## Problem requirements
Only the lines below starting at the one that contains "Instruction: Select the Google organic bar" and ending at the one that contains "You are a computer-use agent. The" are to be reproduced, exactly and with both ends kept.

## Dataset entries
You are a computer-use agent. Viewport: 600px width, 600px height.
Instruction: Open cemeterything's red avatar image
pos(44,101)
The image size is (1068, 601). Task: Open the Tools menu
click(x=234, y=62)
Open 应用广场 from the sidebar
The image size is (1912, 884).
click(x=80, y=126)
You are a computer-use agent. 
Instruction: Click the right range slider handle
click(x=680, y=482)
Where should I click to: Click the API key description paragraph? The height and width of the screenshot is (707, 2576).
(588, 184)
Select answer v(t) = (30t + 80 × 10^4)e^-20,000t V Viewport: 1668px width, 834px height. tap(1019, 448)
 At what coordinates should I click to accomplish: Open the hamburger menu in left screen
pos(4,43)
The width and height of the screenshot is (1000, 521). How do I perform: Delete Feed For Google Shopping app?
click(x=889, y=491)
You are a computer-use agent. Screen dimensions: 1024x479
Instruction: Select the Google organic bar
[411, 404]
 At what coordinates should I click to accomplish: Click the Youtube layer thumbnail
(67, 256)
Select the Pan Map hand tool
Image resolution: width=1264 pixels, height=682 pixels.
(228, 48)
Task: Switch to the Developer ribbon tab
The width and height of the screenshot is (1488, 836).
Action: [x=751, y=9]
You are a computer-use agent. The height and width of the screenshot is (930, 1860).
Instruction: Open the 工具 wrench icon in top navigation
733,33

## Response box
Instruction: Select the Google organic bar
[411, 404]
 At what coordinates should I click to accomplish: Click the Youtube layer thumbnail
(67, 256)
Select the Pan Map hand tool
Image resolution: width=1264 pixels, height=682 pixels.
(228, 48)
Task: Switch to the Developer ribbon tab
The width and height of the screenshot is (1488, 836).
Action: [x=751, y=9]
You are a computer-use agent. The height and width of the screenshot is (930, 1860).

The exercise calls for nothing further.